I like the thought of honouring dad’s wishes, and hate the thought of ‘thou shalt not kill’ applying to more than humans in the ‘ultimate’ court. Imagine it, this giant fly in a judges wig bellowing: You, Stephen McKenzie, are charged with the first degree murder of 25,000 flies, including the torture and murder of 500 between 1973 and 1979. How do you plead?”

“Guilty, your honour.”

“Then you shall be capsicum sprayed and swatted until you are dead. Again. And then, when you have risen, you shall have the face the mosquito court and all its wrath.”

In spider, beetle, cockroach and snail court, any lawyer worth his/her/its salt will have my charges downgraded to involuntary manslaughter at worst. But I’ll never face moth court!

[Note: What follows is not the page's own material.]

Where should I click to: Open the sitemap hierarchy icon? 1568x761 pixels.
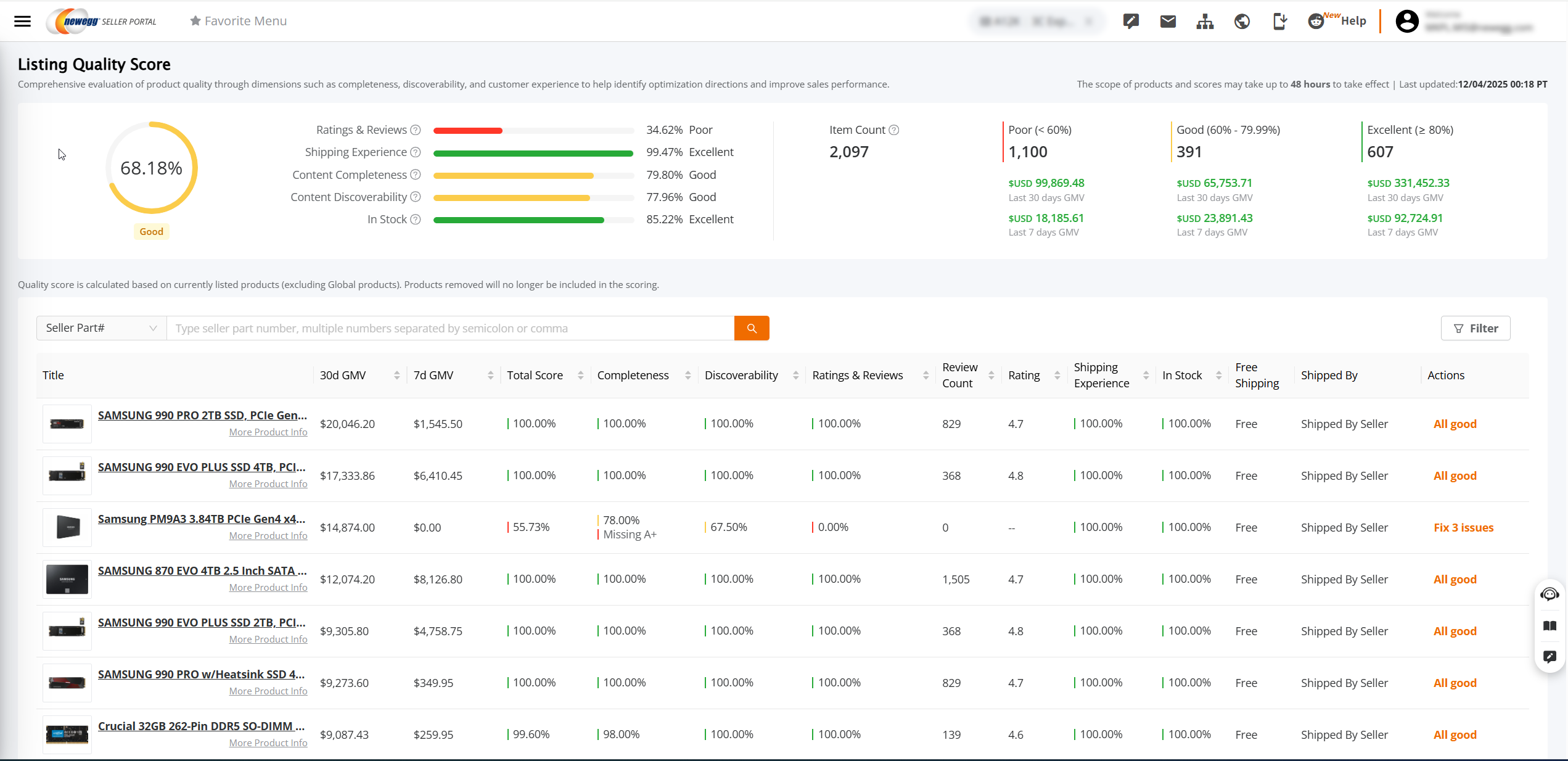(1205, 22)
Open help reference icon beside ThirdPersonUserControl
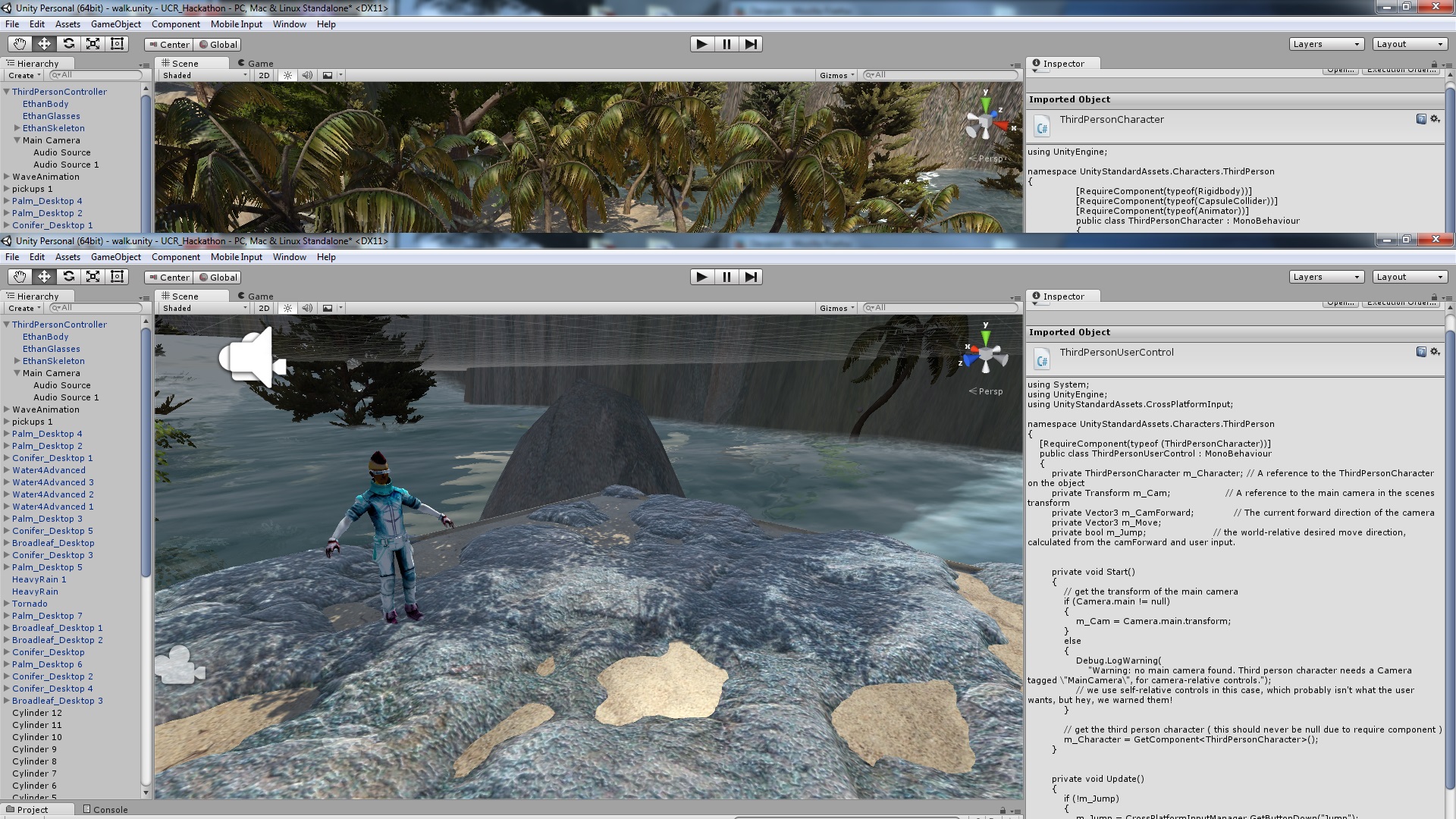Image resolution: width=1456 pixels, height=819 pixels. 1421,352
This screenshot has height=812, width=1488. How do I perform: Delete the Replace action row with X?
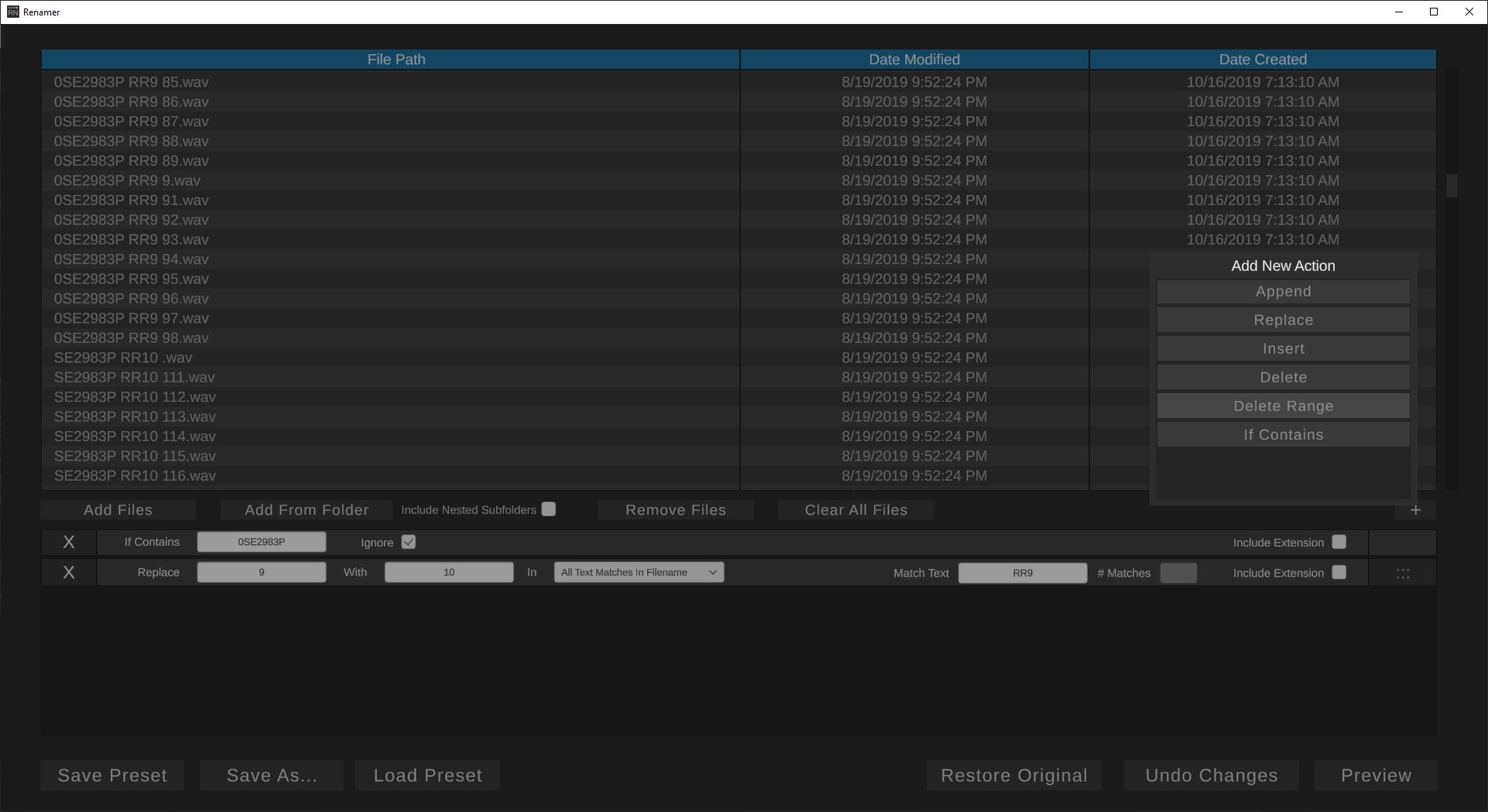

In fact, I’d like to think moths will be character witnesses at my trials (the mosquito one especially, coz that’s where I’ll be most f*#ked!)

Anyway, sure enough, Helena was right: a few days ago, I woke up to a moth-free house. No more fluttering, no more kids whining, no more opening cereal boxes with trepidation. I checked every room, every cupboard, every nook and cranny. Nothing. They’re gone, as if it was all just a bad dream, and I’m thrilled.

Still, is it asking too much for them to have said goodbye?

P.S. Our Scottish cleaner, Norma, got to the bottom of the dead moths in the dryer mystery. When I told her how it felt like I was in the middle of some supernatural thriller, she asked whether the damp clothes in question had been outside and if an elastic-rimmed bed sheet was among them? Yes, on both counts. “Ay, thaaa’s whits haaapened,” she said. “They’ve caught theirselves in thaaa n you’ve throoon thehm in the dryer.”